Dour : le grand entretien

Grand manitou du festival et bourgmestre de Dour, Carlo di Antonio (CDH) répond en long, en large et en travers aux critiques dont il a fait l’objet. Notamment la question de l’hygiène. Il fait du confort le “principal enjeu” de cette 20e édition.

Les organisateurs des Francofolies vous reprochent d’avoir modifié la date de votre festival sans aucune concertation. Comment vous intégrez-vous dans le calendrier ?

Nous englobons chaque année le 3e dimanche de juillet. Nous tombons toujours deux semaines après Werchter. Et ce n’est pas du fétichisme. Il y a un contexte international qui, pour Herman Schueremans, signifie Roskilde, la concurrence anglaise, la fin des examens… Nous, nous collaborons avec le Melt Festival en Allemagne et d’autres grands rassemblements espagnols qui tombent ce week-end. Je ne comprends pas les responsables des Francos. Nous avons pris une décision et nous les en avons avertis. Eux ont annoncé leur date de 2008 au lendemain de leur édition 2007. Mon collaborateur Alex Stevens leur a dit qu’on se parlerait en août pour l’année prochaine mais je suis convaincu qu’ils auront déjà fait leur choix. De toute façon, les Francofolies sont davantage en concurrence avec les Ardentes qu’avec le festival de Dour. D’abord au niveau géographique. Ensuite, sur le plan musical. Les Ardentes n’ont affiché complet que le jour de Bashung, Darc et Dionysos. Quoi qu’il en soit, nous envisageons d’avancer légèrement notre festival. D’ouvrir nos portes le mercredi et de les fermer dans la nuit de samedi à dimanche. C’est une question de synergies. Nous deviendrons encore plus complémentaires avec nos partenaires. Nous pourrions attirer d’autres artistes.

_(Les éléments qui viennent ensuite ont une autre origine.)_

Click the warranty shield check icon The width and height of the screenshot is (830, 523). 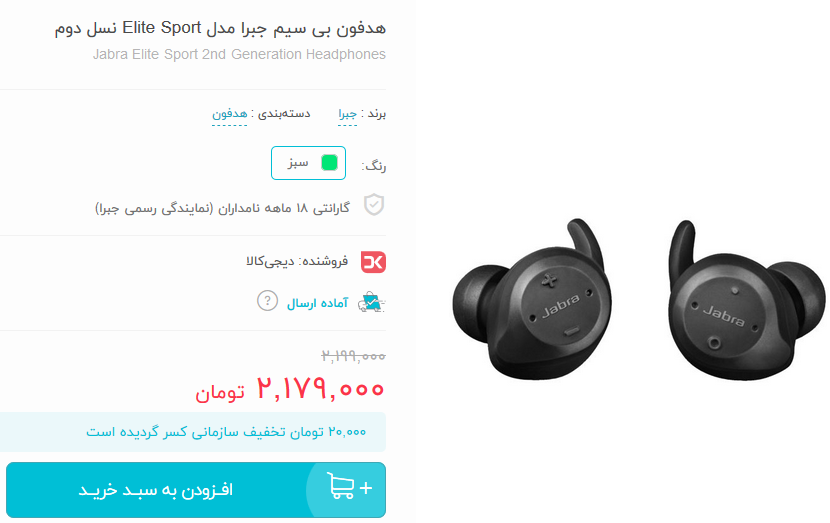tap(374, 205)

Le nombre de festivals a explosé en France et plus généralement en Europe ces dix dernières années. Comment gérez-vous la concurrence ?

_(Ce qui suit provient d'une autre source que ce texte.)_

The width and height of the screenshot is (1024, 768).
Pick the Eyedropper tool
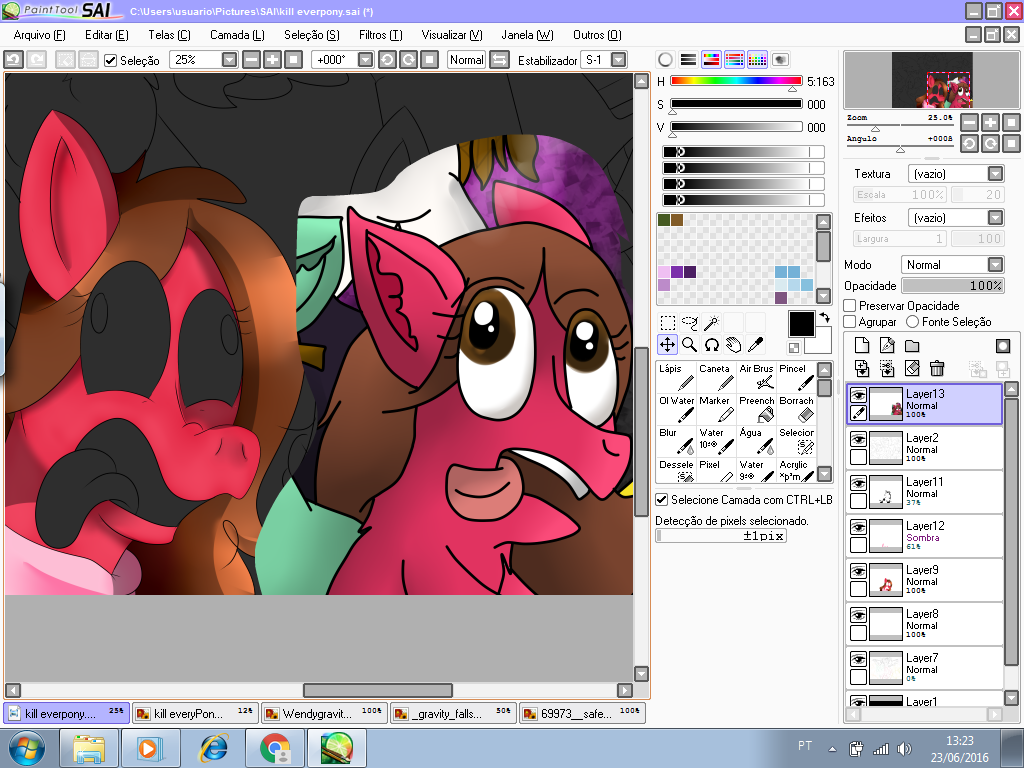[x=756, y=345]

C’est vrai. Il y a dix ans, on n’entendait parler que de Rennes (Transmusicales), Belfort (Eurockéennes) et Saint-Malo (La Route du rock). Aujourd’hui, il y a Arras (Main Square), Paris (Rock en Seine…) et des dizaines d’autres rassemblements similaires. Ce n’est pas toujours facile. D’autant que certaines villes mettent des 200.000 voire 300.000 euros sur la table. Nous devons en plus, aujourd’hui, faire face à l’émergence des pays de l’est. Mais chaque inconvénient comporte ses avantages. Le week-end de Dour, l’Espagne a le Summer Case et Benicassim. Ils paient cher. Très cher. Ce qui nous permet de récupérer les groupes la veille à des cachets plus ou moins normaux.

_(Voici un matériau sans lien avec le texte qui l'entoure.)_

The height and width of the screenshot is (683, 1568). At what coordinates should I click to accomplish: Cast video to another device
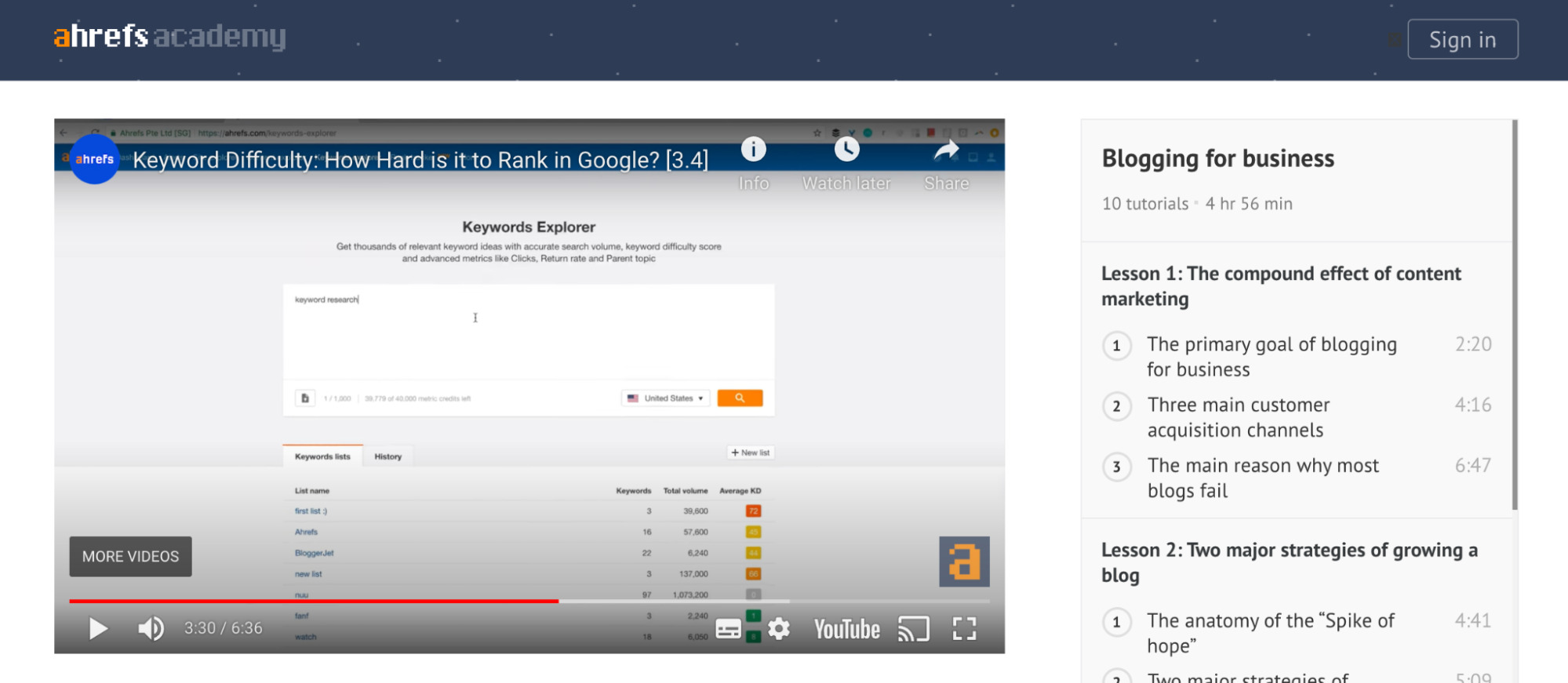(x=913, y=629)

Comment couvrez-vous la hausse des cachets demandés par ces artistes ?

Par une augmentation du prix des tickets de l’ordre de 6 ou 7%. Nous n’avons pas touché aux boissons. Via internet, on nous demande pourquoi l’eau n’est pas gratuite sur le site (elle l’est dans le camping…). C’est envisageable évidemment. Je veux même bien donner la bière. Mais ce qu’on donne d’un côté, il faut le reprendre de l’autre. Il n’y a pas de secret, lors du bilan financier, vous avez les recettes et les dépenses. Il en va de même pour les groupes. Ils ont besoin de davantage d’argent vu la crise de l’industrie du disque. Les firmes ne payent plus leur tournée. Ils doivent tout prendre eux-mêmes en charge.

L’an dernier, vous avez rencontré de gros problèmes en termes d’hygiène. On pense notamment à l’odeur pestilentielle qui a plané sur la plaine… On revoit cette fille qui pataugeait, pied nu, dans une flaque d’urine.

Le site arrivait à saturation et nous avons souffert des conditions climatiques. Lors du montage de son stand, peu de temps avant le début du festival, un sponsor a endommagé le terrain. Nous l’avons prié de résoudre le problème et il a remblayé avec du sable qui a provoqué de fortes nuisances olfactives. Un urinoir a par ailleurs explosé et il nous était impossible d’y accéder par l’arrière du site. Nous avons dû nous contenter de le condamner. Nous avons tiré les leçons du passé. En même temps, le festivalier se fout des excuses. Il s’attend à ce que chaque problème trouve rapidement une solution. Deux personnes ont ainsi été engagées pour plancher exclusivement sur le site. Nous avons agrandi de 30% la surface disponible sans augmenter le nombre de ticket vendus. Nous possédons 600 toilettes comme l’an passé mais elles seront désormais entretenues par la même équipe qu’à Werchter. Nettoyées trois fois par jour. Le confort est le principal enjeu de cette 20e édition…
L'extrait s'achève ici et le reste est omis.